On 21 November 2018, the Brussels Court of Appeal (the "Court") held that the decision of the Belgian Competition Authority (Belgische Mededingingsautoriteit / Autorité belge de la Concurrence) ("BCA") to partially lift specific merger commitments imposed on Kinepolis was unlawfully taken and therefore annulled the decision.
This is the second time in 2018 that a decision of the BCA was annulled in the never-ending legal saga in the Belgian cinema sector. On 28 February 2018, the Court annulled BCA's earlier decision to partially lift specific commitments imposed on Kinepolis holding that the decision was ill-reasoned (see VBB on Belgian Business Law, Volume 2018, No. 3, pp. 4-5, available at www.vbb.com).
The case started in November 1997, when the former Belgian Competition Council (later replaced by the BCA) cleared the concentration between the Claeys and Bert groups to establish the Kinepolis group. That decision was conditional upon several commitments, for an indefinite period of time, including the obligation on Kinepolis to obtain the prior approval from the BCA concerning any form of growth, including organic growth (i.e., any increase in the number of screens or seats operated by Kinepolis).
In 2010, following a four-year legal battle, Kinepolis succeeded in having the commitments partially lifted. On 31 March 2017, nearly twenty years after the adoption of the merger decision, Kinepolis tried to have all commitments removed. After analysing the necessity of the remaining commitments which were aimed at preventing a restriction of competition in the prevailing market structure at the time, the BCA decided on 31 May 2017 to lift the restriction on organic growth, subject to a two-year transition period, leaving however the other remaining commitments in place, i.e., those preventing Kinepolis from: (i) growing through acquisition without prior approval from the BCA; (ii) obtaining exclusive or priority rights to distribute films; and (iii) concluding programming agreements with independent cinema owners (see VBB on Belgian Business Law, Volume 2017, No. 5, pp. 7-8, available at www.vbb.com).
This decision was appealed by two competing cinema companies, Euroscoop and I-Magix. In its judgment of 28 February 2018, the Court found that the Competition College had provided insufficient reasons as to why it fully lifted the commitment preventing Kinepolis from growing organically, whereas the College of Competition Prosecutors had limited its proposal to lifting the commitment with respect to small organic growth only. The Competition College also insufficiently reasoned its decision to create a two-year transition period (see VBB on Belgian Business Law, Volume 2018, No. 3, pp. 4-5, available at www.vbb.com).
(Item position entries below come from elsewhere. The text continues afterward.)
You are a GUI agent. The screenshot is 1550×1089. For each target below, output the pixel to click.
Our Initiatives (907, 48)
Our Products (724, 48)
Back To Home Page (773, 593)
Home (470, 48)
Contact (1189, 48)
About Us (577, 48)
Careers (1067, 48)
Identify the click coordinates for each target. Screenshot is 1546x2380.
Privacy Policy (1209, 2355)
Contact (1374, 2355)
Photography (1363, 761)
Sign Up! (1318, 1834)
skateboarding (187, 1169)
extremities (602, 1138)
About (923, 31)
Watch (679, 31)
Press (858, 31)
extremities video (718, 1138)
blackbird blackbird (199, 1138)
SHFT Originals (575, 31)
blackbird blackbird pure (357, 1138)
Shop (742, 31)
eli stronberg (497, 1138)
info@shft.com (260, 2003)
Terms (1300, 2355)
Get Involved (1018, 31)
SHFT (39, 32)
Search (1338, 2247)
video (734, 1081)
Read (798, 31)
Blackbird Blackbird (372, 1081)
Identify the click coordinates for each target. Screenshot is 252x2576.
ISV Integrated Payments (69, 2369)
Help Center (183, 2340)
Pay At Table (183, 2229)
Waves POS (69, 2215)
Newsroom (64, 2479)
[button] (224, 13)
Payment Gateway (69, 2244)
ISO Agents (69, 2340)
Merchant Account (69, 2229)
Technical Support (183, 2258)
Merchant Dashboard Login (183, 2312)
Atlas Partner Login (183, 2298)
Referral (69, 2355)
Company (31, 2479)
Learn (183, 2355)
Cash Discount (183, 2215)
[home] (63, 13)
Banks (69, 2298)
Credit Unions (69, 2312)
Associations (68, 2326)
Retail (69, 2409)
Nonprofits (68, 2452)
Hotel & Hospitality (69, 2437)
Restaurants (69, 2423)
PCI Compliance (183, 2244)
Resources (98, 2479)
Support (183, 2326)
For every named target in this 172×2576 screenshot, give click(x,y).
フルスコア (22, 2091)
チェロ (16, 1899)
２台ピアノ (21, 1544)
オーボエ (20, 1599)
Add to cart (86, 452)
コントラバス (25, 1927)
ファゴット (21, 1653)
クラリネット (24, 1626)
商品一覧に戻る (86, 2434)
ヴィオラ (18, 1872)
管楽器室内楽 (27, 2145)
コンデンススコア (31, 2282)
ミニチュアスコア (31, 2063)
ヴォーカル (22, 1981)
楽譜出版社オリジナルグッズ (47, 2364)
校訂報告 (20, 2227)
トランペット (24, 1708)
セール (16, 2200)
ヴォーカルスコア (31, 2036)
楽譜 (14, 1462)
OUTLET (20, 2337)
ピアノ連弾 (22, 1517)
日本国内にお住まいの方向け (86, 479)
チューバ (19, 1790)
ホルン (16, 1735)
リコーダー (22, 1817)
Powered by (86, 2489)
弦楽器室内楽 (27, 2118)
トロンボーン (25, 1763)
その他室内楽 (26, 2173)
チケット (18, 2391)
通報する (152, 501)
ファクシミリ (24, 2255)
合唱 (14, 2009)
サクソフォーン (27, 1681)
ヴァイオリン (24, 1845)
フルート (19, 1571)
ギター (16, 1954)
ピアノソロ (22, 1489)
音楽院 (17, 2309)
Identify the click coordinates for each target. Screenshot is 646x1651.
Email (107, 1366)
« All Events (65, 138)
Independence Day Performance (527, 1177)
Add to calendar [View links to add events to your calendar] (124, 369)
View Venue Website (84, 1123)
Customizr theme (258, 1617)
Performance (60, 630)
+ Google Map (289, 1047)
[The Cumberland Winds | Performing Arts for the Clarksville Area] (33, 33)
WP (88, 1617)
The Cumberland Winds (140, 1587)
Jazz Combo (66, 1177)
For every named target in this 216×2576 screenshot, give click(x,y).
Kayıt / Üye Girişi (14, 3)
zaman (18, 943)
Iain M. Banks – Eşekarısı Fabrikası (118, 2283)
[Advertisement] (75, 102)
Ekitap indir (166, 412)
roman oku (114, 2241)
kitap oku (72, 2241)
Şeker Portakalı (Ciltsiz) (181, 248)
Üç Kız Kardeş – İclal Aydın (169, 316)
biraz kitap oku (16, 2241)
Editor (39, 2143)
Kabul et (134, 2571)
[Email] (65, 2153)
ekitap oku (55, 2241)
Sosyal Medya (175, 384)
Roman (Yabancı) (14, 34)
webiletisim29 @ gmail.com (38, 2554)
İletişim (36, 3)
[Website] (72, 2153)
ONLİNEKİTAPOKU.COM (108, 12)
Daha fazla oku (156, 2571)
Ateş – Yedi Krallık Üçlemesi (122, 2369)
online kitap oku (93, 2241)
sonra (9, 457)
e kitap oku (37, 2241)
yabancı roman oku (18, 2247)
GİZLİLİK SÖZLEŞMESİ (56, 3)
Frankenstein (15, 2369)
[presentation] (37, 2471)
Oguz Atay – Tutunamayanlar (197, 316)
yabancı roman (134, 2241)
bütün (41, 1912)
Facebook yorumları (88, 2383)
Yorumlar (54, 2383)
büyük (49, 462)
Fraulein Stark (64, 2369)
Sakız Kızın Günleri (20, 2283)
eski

Following the Court's annulment of the 31 May 2017 decision, the BCA reopened the case and adopted a new decision on 26 April 2018. This decision was again appealed by competing cinema company Euroscoop and again annulled by the Court.
In its judgment of 21 November 2018, the Court examined the consequences of its annulment of BCA's decision of 31 May 2017. The Court stated that, following the annulment, "[f]or the Competition College of the BCA to take a (new) decision, it is indispensable that the full procedural framework, as prescribed in Book IV of the [Code of Economic Law], should be adhered to. It cannot be the case that the Competition College of the BCA, in identical composition, limits itself to take some sort of "amending decision", i.e., a decision that attempts to reason slightly better an annulled decision – which was annulled due to its lack of reasoning -, which means that the Competition College of the BCA cannot maintain its decision by essentially complementing the reasoning of the annulled decision (to remedy the lack of reasoning and to leave the decision otherwise unchanged)."
The Court continued that, following BCA's reopening of the case, the president of the Competition College had not composed the Competition College differently and the proceedings had not resumed as prescribed by law. This deprived Euroscoop of its right to object to the composition of the Competition College, which comprised the same individuals who had adopted the previously annulled decision of 31 May 2017.
The latest Court judgment constitutes yet another setback for Kinepolis. The BCA will have to examine again, ab initio this time, its request of March 2017 for the full lifting of the 1997 merger commitments and a differently composed Competition College, will have to take, for the third time, a decision on this request. Notices indicating that such a new procedure had started were published in the Belgian Official Journal on 7 January 2019 and on 10 January 2019.